Web lists-archives.com

Re: [PATCH v2 3/5] gc --auto: exclude base pack if not enough mem to "repack -ad"

On Wed, Mar 7, 2018 at 2:19 AM, Junio C Hamano <gitster@xxxxxxxxx> wrote:
>> +--keep-base-pack::
>> +     All packs except the base pack are consolidated into a single
>> +     pack. The largest pack is considered the base pack.
> This makes it sound as if packs with .keep are also repacked unless
> they meet the threshold for "base pack".  Is that what you actually
> implemented?

Copy/paste problem. That is, I copied this from --auto description,
but I missed the "(except those marked with a `.keep` file)" part. No,
I don't think ignoring .keep files is a good idea, at least no by

> In order to do so, [2/5] needs to allow the "--keep-pack" option
> override the on-disk .keep files.  In an earlier message, I wondered
> if such an arrangement is useful in some use cases; I think it is,
> and because those who do want to see the on-disk .keep files honored
> can collect and include them in the set of packs to be kept via
> "--keep-pack" (after all this is an option for low-level scripting
> anyway).

At gc level I don't think we need to allow this. But yeah git-repack
has --pack-kept-objects to ignore .keep. If they specify this, then
repack should ignore .keep (but still follow whatever --keep-pack is
specified). There's some interesting interaction between .keep and
pack bitmap feature in pack-objects though. I'm not so sure what
happens down there yet.

>> +Set environment variable `GIT_TRACE` in order to see the memory usage
>> +estimation in `git gc --auto` that determines whether the base pack is
>> +kept.
> This is somewhat a puzzling use of trace.  It sounds more like a way
> to find out "how" memory usage estimation is done and arriving at a
> wrong value for those who want to debug the feature.

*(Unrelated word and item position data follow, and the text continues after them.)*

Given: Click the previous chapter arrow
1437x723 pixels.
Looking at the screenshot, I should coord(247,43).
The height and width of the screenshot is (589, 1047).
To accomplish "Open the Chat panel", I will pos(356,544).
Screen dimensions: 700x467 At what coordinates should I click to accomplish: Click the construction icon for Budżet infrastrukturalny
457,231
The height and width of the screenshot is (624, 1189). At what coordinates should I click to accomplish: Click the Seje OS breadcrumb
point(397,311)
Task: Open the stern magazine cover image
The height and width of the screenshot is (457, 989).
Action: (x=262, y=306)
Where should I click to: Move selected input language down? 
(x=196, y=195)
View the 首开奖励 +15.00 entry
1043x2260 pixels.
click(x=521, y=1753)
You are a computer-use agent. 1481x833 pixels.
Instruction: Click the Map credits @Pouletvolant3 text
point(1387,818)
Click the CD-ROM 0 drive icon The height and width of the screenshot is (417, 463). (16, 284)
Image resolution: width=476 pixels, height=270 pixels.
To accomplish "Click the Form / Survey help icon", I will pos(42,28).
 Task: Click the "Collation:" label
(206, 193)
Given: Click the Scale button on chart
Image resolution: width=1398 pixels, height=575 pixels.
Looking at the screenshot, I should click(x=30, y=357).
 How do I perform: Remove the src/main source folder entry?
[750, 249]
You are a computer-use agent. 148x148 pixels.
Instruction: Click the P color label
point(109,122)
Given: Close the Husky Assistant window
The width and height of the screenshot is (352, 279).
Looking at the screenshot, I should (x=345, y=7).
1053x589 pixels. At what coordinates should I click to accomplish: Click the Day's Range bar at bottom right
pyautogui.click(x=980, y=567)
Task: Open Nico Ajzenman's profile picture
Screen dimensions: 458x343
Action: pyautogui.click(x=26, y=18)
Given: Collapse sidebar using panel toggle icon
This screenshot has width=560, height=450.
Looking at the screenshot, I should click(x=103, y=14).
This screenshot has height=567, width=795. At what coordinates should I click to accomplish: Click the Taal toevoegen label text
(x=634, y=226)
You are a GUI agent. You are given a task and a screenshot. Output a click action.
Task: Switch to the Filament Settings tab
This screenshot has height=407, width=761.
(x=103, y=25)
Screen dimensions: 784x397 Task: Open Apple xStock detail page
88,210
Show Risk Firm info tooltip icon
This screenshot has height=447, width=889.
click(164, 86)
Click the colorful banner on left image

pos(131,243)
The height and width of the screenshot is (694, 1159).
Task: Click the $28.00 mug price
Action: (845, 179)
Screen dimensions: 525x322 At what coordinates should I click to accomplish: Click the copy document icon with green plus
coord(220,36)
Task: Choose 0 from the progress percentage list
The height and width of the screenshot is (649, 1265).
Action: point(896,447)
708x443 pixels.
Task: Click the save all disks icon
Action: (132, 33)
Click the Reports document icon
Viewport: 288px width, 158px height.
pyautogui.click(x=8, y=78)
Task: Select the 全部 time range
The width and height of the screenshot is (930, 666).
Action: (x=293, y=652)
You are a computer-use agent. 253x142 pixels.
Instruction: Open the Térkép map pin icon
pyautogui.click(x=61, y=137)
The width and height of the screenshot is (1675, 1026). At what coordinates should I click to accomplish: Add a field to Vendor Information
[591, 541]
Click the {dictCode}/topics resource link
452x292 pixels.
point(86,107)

Yeah. I'm not sure if this estimation could be really problematic that
people need to debug this way. A cleaner way (if we think people will
need this often) is just add a new option in "git gc" to report this
estimation breakdown and do nothing else.

>> +static struct packed_git *find_the_base_pack(void)
>> +{
>> +     struct packed_git *p, *base = NULL;
>> +
>> +     prepare_packed_git();
>> +
>> +     for (p = packed_git; p; p = p->next) {
>> +             if (p->pack_local &&
>> +                 (!base || base->pack_size < p->pack_size))
>> +                     base = p;
>> +     }
>> +
>> +     return base;
>> +}
> This is finding the largest pack.

The discussion on .keep files raises one question for me, what if the
largest pack already has a .keep file, do we still consider it the
base pack, or should we find the next largest non-kept pack?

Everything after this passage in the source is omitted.